======== Input for this task

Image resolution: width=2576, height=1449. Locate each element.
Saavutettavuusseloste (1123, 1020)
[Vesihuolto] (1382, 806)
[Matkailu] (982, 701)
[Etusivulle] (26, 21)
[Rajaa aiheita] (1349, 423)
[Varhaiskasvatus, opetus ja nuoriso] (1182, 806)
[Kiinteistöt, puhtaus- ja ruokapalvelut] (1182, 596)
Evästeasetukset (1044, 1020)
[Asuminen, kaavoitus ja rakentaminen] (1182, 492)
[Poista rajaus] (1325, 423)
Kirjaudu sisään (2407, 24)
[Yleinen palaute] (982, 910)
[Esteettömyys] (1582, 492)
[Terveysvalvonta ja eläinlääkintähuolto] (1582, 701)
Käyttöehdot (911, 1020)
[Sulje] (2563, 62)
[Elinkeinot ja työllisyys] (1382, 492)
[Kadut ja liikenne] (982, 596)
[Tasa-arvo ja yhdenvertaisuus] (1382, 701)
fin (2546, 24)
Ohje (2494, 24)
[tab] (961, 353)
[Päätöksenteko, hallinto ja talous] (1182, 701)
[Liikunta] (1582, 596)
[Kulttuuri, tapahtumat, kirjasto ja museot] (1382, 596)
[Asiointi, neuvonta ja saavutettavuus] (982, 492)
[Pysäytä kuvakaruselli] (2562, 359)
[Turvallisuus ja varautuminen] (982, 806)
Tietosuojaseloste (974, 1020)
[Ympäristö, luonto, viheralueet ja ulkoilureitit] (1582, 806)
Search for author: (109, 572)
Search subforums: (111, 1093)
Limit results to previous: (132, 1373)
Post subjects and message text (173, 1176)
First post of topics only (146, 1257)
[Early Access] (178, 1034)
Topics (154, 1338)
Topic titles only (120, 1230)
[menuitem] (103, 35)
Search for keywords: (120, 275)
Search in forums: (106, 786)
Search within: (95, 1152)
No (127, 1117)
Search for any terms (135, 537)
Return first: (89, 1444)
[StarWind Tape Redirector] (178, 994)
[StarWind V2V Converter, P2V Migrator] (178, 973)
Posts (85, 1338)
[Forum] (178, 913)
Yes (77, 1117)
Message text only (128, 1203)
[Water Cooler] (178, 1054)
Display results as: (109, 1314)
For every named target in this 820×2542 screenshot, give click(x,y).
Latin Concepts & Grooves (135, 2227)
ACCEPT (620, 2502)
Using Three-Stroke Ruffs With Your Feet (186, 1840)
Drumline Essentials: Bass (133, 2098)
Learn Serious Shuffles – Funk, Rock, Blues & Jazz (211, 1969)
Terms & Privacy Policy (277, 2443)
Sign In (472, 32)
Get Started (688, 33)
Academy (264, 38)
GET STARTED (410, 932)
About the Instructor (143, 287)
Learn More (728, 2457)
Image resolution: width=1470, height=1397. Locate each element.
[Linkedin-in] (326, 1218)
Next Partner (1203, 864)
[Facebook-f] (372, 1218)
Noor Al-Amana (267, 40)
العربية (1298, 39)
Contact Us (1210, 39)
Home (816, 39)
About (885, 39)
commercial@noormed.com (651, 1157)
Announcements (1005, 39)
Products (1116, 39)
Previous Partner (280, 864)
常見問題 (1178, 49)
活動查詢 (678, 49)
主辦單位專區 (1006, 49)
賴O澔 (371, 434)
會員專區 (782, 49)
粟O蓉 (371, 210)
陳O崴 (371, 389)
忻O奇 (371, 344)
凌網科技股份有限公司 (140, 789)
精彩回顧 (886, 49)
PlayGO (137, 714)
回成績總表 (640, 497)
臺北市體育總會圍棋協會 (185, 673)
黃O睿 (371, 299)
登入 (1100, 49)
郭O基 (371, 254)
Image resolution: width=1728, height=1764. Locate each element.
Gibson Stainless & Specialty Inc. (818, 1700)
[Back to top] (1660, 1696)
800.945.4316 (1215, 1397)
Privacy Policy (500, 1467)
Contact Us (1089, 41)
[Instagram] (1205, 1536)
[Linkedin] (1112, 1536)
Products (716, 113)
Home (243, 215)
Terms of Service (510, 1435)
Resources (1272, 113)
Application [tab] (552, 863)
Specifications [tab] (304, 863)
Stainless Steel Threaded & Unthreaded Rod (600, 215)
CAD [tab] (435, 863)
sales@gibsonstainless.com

================

- [Problem details]: Could you set down, exactly as written, the lines above between the one holding "Limit results to previous: (132, 1373)" and the one holding "Posts (85, 1338)", inclusive, and nothing more?

- [Answer section]:
Limit results to previous: (132, 1373)
Post subjects and message text (173, 1176)
First post of topics only (146, 1257)
[Early Access] (178, 1034)
Topics (154, 1338)
Topic titles only (120, 1230)
[menuitem] (103, 35)
Search for keywords: (120, 275)
Search in forums: (106, 786)
Search within: (95, 1152)
No (127, 1117)
Search for any terms (135, 537)
Return first: (89, 1444)
[StarWind Tape Redirector] (178, 994)
[StarWind V2V Converter, P2V Migrator] (178, 973)
Posts (85, 1338)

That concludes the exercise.